Randazzo è accusato di ricettazione, il carabiniere, che avrebbe materialmente trafugato i file risponde invece di accesso abusivo al sistema informatico e di violazione del segreto d’ufficio.
Pirollo ha sostenuto davanti ai giudici che l’accesso al server rientrava tra le sue prerogative e che non c’è prova che la consultazione dei dati avesse un fine illegittimo. Randazzo ha invece puntato sul suo essere incensurato e sul fatto che gli inquirenti non gli avrebbero trovato i file trafugati, eccependo anche l’incompetenza dell’autorità giudiziaria palermitana visto che l’eventuale reato sarebbe stato commesso a Mazara del Vallo. La decisione del Riesame è prevista per la prossima settimana.
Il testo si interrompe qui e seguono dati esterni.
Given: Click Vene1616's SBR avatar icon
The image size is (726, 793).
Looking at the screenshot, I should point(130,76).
Il provvedimento cautelare riguarda un Maresciallo dei Carabinieri in servizio presso un comando Compagnia in provincia di Trapani che è accusato di accesso abusivo ad un sistema informatico o telematico, aggravato dalla funzione di pubblico ufficiale, rivelazione e utilizzazione di segreti d’ufficio e un consigliere comunale della medesima provincia accusato di ricettazione per aver fatto da intermediario con Corona. la perquisizione, invece, come detto, è scattata a carico di Corona.
Le indagini, svolte dagli stessi Carabinieri di Trapani e Palermo, riguardano proprio la presunta fuga di notizie riservate, connesse alle fasi successive alla cattura del noto latitante Matteo Messina Denaro.
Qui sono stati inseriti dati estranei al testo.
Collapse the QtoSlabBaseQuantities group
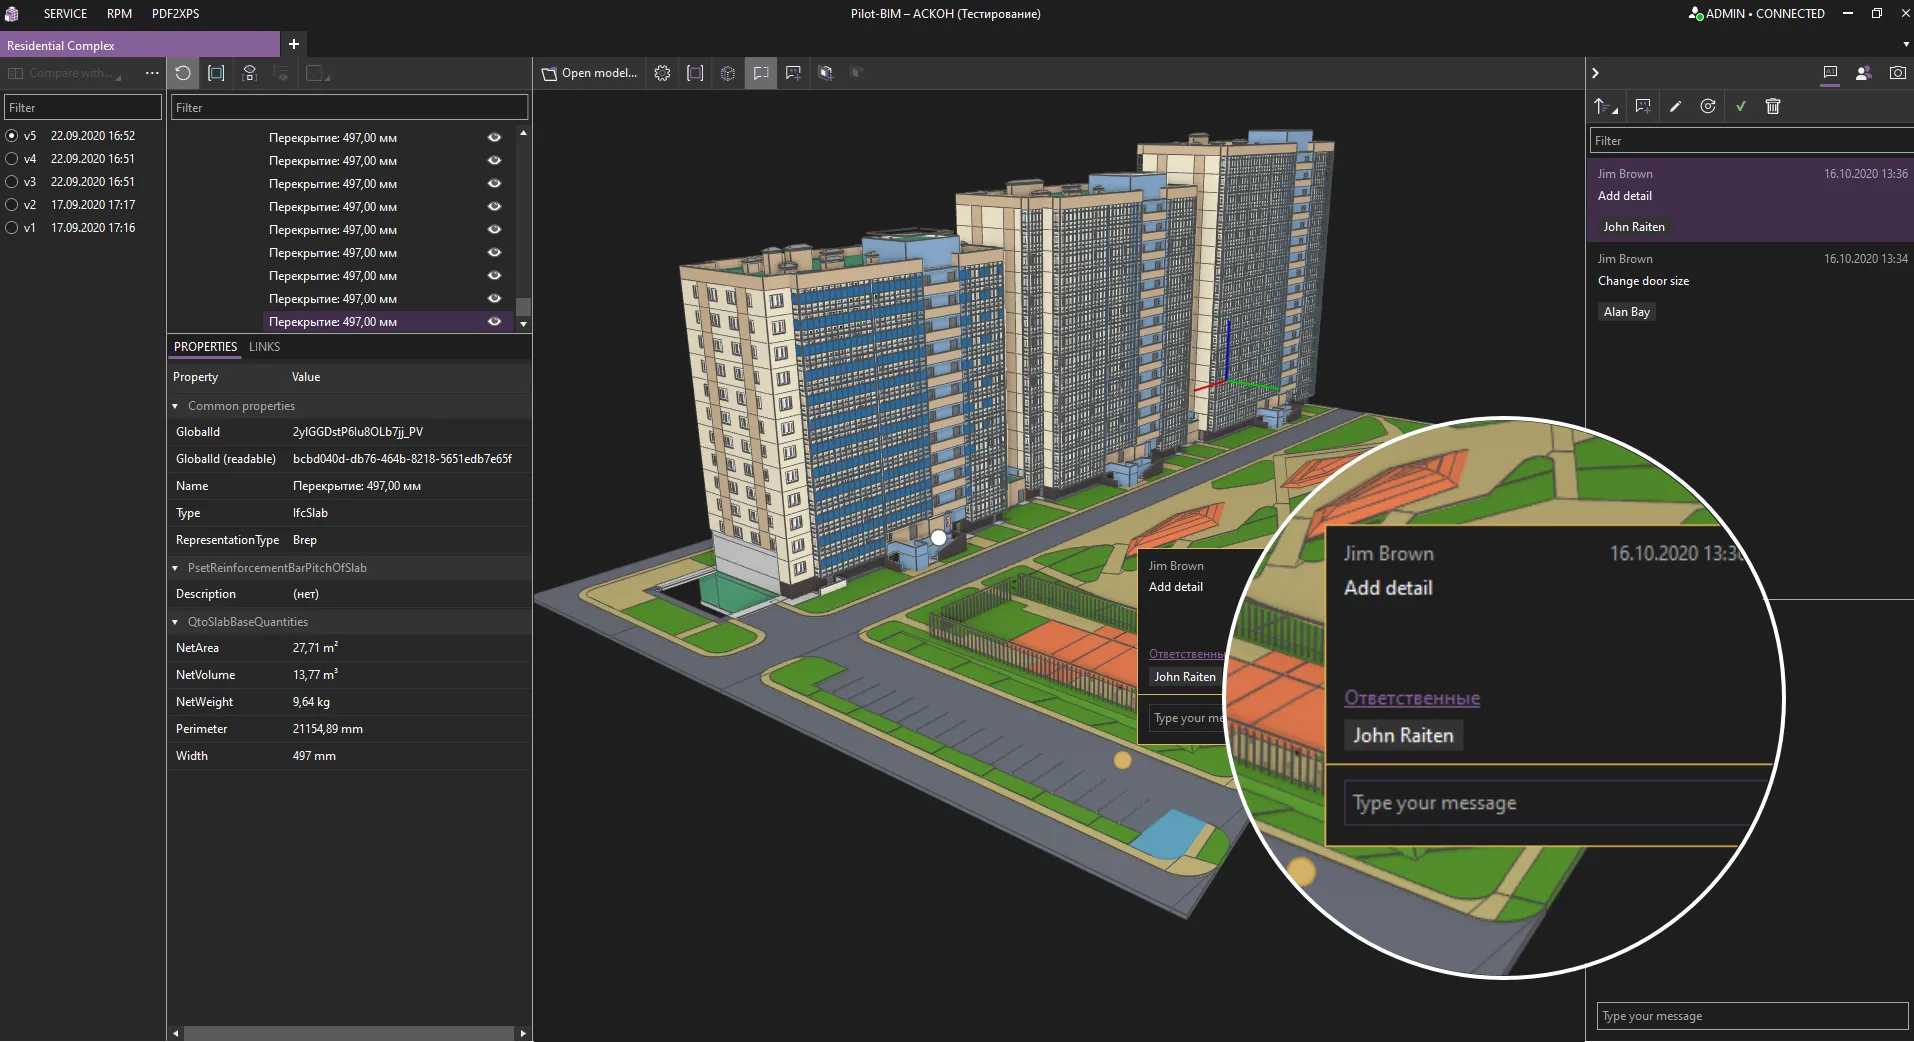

Il militare, Luigi Pirollo, è accusato di accesso abusivo al sistema informatico e violazione del segreto d’ufficio, il complice, Giorgio Randazzo, di ricettazione.
Gli indagati, secondo la ricostruzione investigativa dei Carabinieri e della Procura della Repubblica di Palermo, condivisa dal G.I.P., avrebbero tentato di divulgare, attraverso la pubblicazione su alcune testate giornalistiche on-line, alcuni documenti ancora coperti da segreto investigativo e inerenti le indagini sulle fasi immediatamente successive all’arresto del latitante, verosimilmente carpiti dal maresciallo dei Carabinieri e ceduti da questi al consigliere comunale il quale, probabilmente a scopo di lucro, li avrebbe proposti in vendita al noto giornalista, che avrebbe poi realizzato, con questo materiale, degli scoop.